Not every query needs the live web. Searching when the model already knows the answer wastes latency and money; not searching when freshness matters produces confident hallucinations. The orchestration layer — whether you drive it with LangGraph, AutoGen, CrewAI, or the agent framework of your choice — decides the routing. AgentCore is framework-agnostic at this layer: you bring your orchestration logic, AgentCore provides the runtime and tools beneath it.

Layer 5: The Observability Layer — Proving What the Agent Saw

When an agent gives a wrong answer, the first question is: what did it retrieve? Without traces, you're debugging a black box. AgentCore Observability captures the full trajectory — the query issued, the sources returned, the snippets passed to the model, the final synthesis. This is the layer that makes the other four debuggable. It's also the one that turns 'it sometimes hallucinates' into 'on step 3 it retrieved a low-authority source we can now filter out.' Observability isn't a nice-to-have. It's how you learn.

The AgentCore Web Search Request Lifecycle (User Query → Grounded Answer)

  1


    **User Query → AgentCore Runtime**

Request enters the managed runtime carrying the caller's scoped identity. AgentCore Identity validates which tools and destinations this agent may reach. Latency: single-digit ms.

↓


  2


    **Orchestration Decision (LangGraph / AutoGen)**

Your routing logic asks: does this need fresh data? If no, skip retrieval. If yes, formulate a search query.

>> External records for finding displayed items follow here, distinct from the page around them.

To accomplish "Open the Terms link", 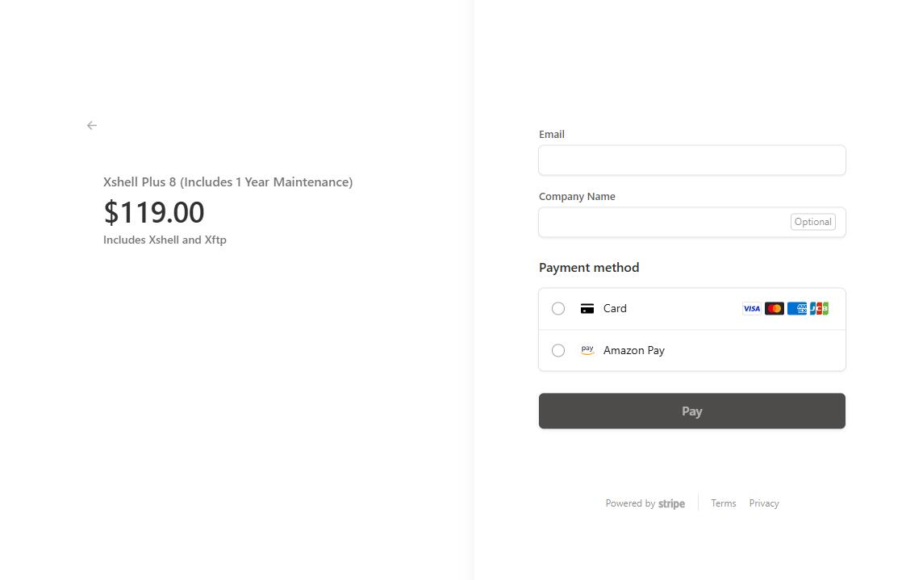I will (x=724, y=503).
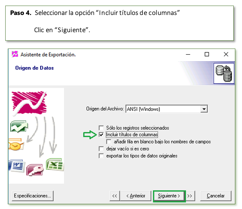Uncheck Incluir títulos de columnas
242x209 pixels.
[101, 135]
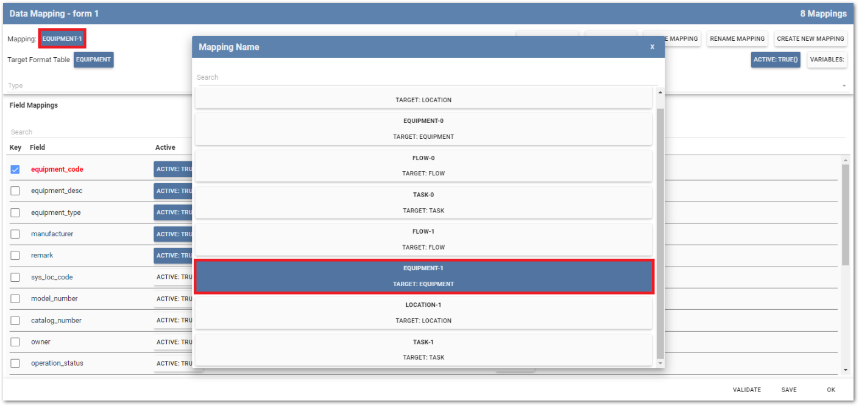Click the Create New Mapping button
859x406 pixels.
(810, 39)
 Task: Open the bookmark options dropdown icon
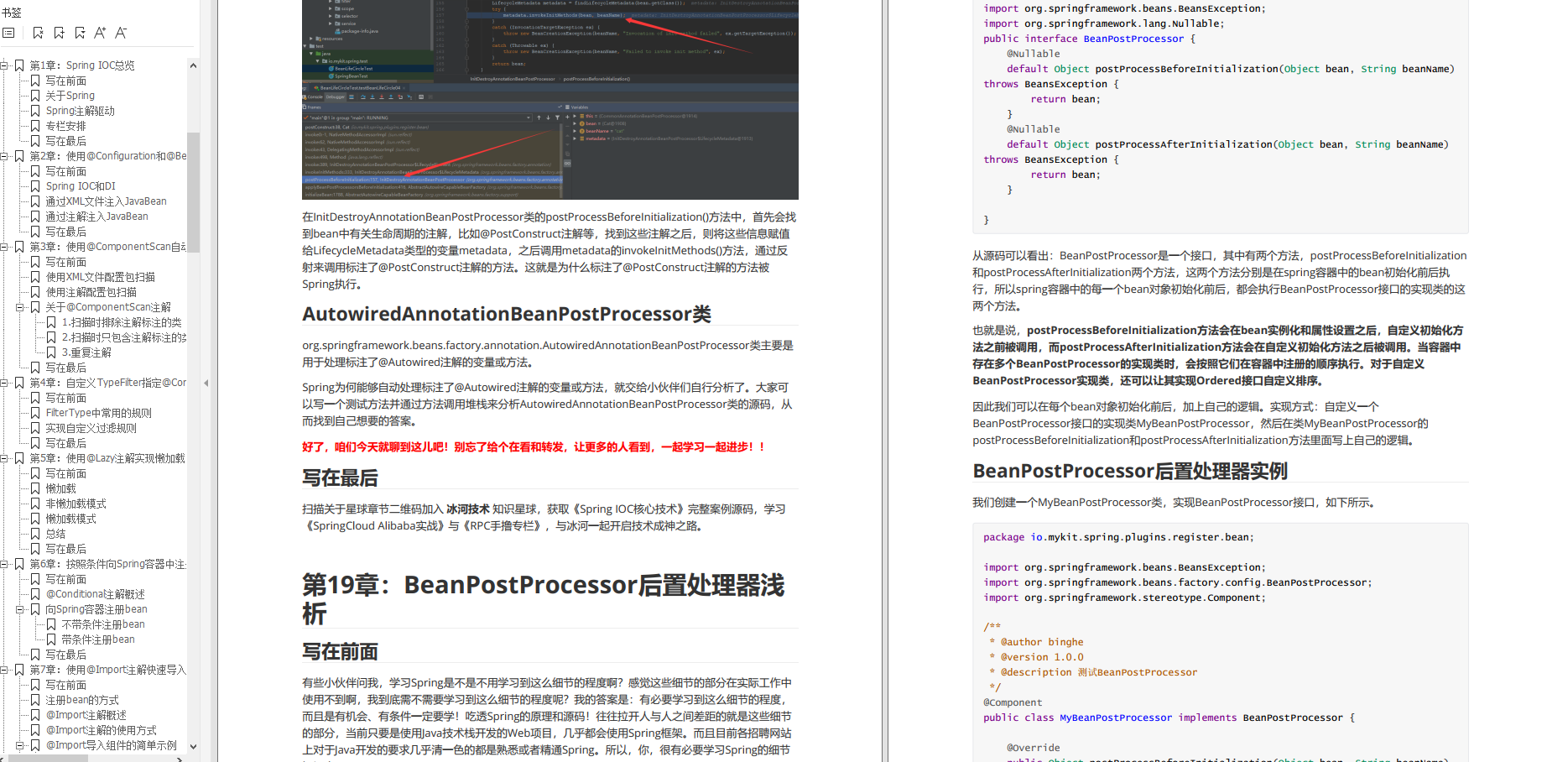click(x=80, y=33)
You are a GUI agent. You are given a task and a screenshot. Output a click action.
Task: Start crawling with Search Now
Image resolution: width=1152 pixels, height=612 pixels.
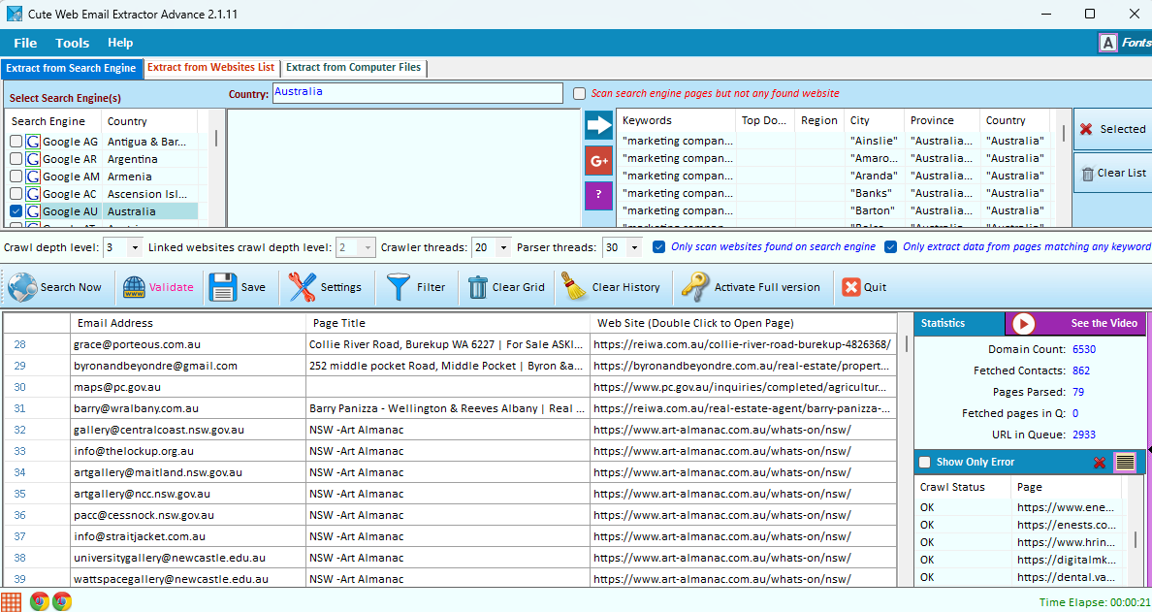click(x=56, y=287)
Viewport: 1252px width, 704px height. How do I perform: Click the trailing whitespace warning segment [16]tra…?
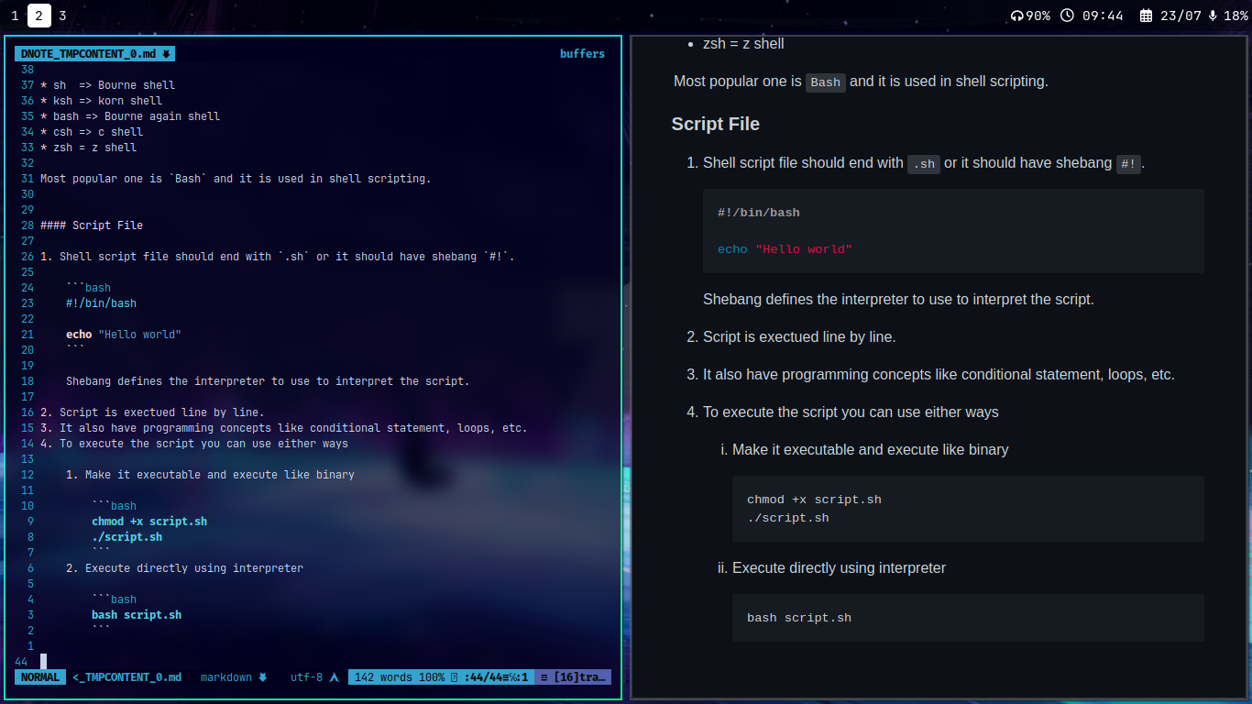(x=573, y=677)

This single decision is where most cost and latency are won or lost.

↓


  3


    **Web Search Tool Invocation**

AgentCore dispatches the query, ranks live results, and extracts clean, structured snippets with source URLs. No scraper to maintain. Latency: typically hundreds of ms to ~1.5s depending on result depth.

↓


  4


    **Memory Write + Context Assembly**

Retrieved facts persist to AgentCore Memory and are assembled into the model's context window alongside private RAG results, if any.

↓


  5


    **Model Synthesis (Bedrock-hosted LLM)**

The grounded model generates an answer constrained to retrieved context, attaching citations to source URLs.

↓


  6


    **Observability Trace Emitted**

The full trajectory — query, sources, snippets, synthesis — is logged for audit and debugging before the response returns to the user.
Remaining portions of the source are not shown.